Kasaba hayatına alışmaya çalışırken dikkatimi çeken detaylardan biri, şehirde eğlenmek için kullandığım birçok malzemenin burada günlük hayatın parçalarına dönüşmesi.
Arazi Refik hafta sonları kamp yaptığım, hafif off-road maceraları yaşadığım bir araçtı. Bisikletimi spor için, tüfeklerimi atış talimi için kullanırdım. Refik’in bagajında kurguladığım Cafe Refique sadece keyif için kahve yaptığım bir mutfaktı.
Buraya gelince ne oldu peki?
Sürekli kırsalda dolaştığım için otomobilin yetmediğini gördüm ve Arazi Refik günlük araca dönüştü. Çünkü neredeyse her günüm dört çekere ihtiyaç duyan sürüşlerle geçiyor.
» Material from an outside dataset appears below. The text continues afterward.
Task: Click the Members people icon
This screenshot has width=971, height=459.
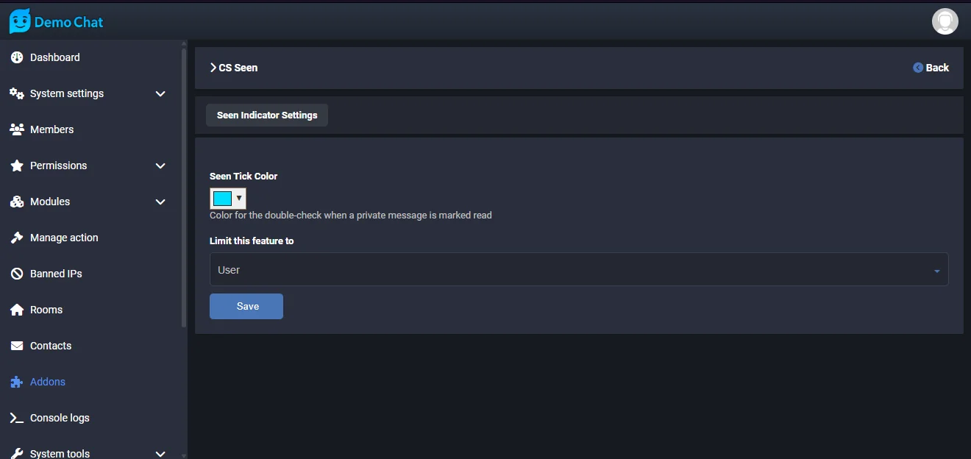Action: point(17,129)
Kasaba küçük olunca taşıt konusunu bisikletle çözüyorum. Bisikletin günlük hayatın bu kadar içinde olması nefis bir olay, biraz zengin bir ülke olsak İsviçre Alplerinde yaşadığımı düşüneceğim.
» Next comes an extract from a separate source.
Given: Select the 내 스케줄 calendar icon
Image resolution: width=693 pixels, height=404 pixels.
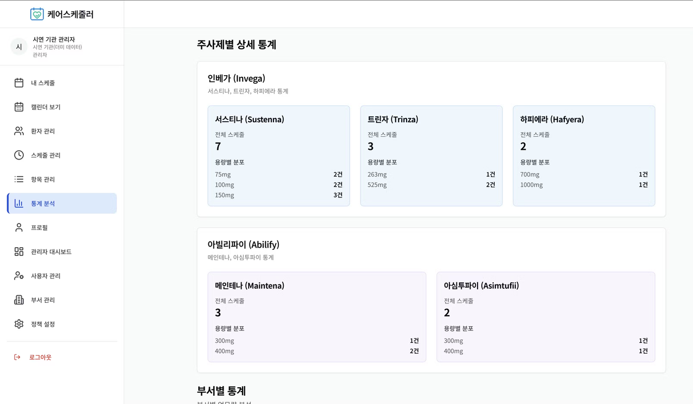Looking at the screenshot, I should point(18,82).
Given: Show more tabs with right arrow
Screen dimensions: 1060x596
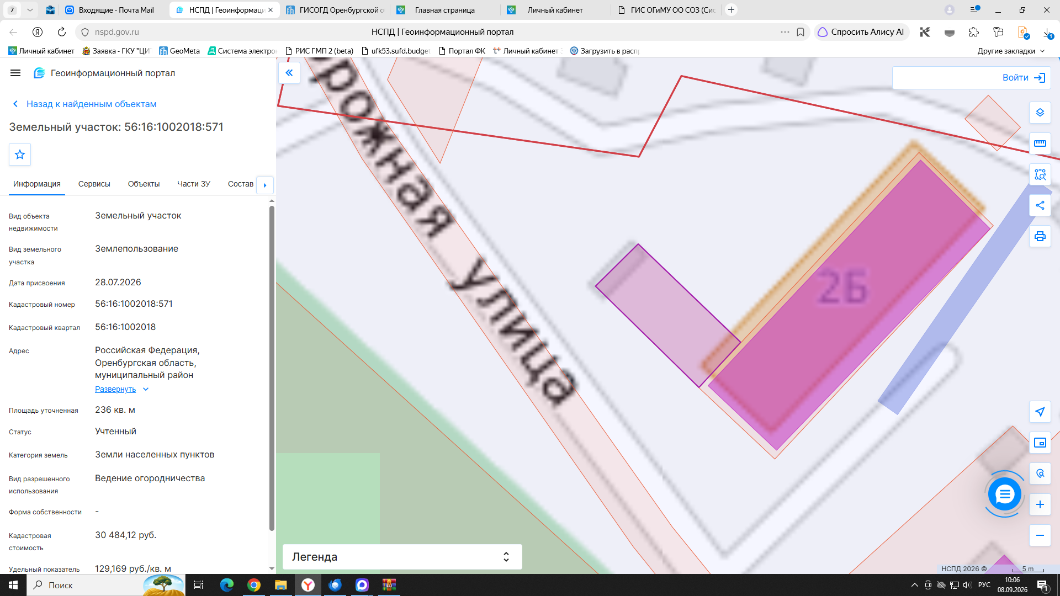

Tüfekler ise orman derinliklerindeki arı kovanlarını korumak, el değmemiş yerlerde tarım yapmak isteyen biri için günlük ihtiyaca dönüşüyorlar. Ayısı, domuzu bitmiyor çünkü bu ormanların, iyi ki de bitmiyor.
En kralı da Cafe Refique. Buralara üçüncü nesil kahveci açacak bir çılgın çıkmadı henüz. Filtre kahveyi de, macchiato’yu da, mocha’yı da kendim yapmak zorundayım.
Evde ve Refik’in bagajında hazır bulunan kahve ekipmanları sayesinde bana her yer cafe. Barista da benim, işletmeci de, müşteri de.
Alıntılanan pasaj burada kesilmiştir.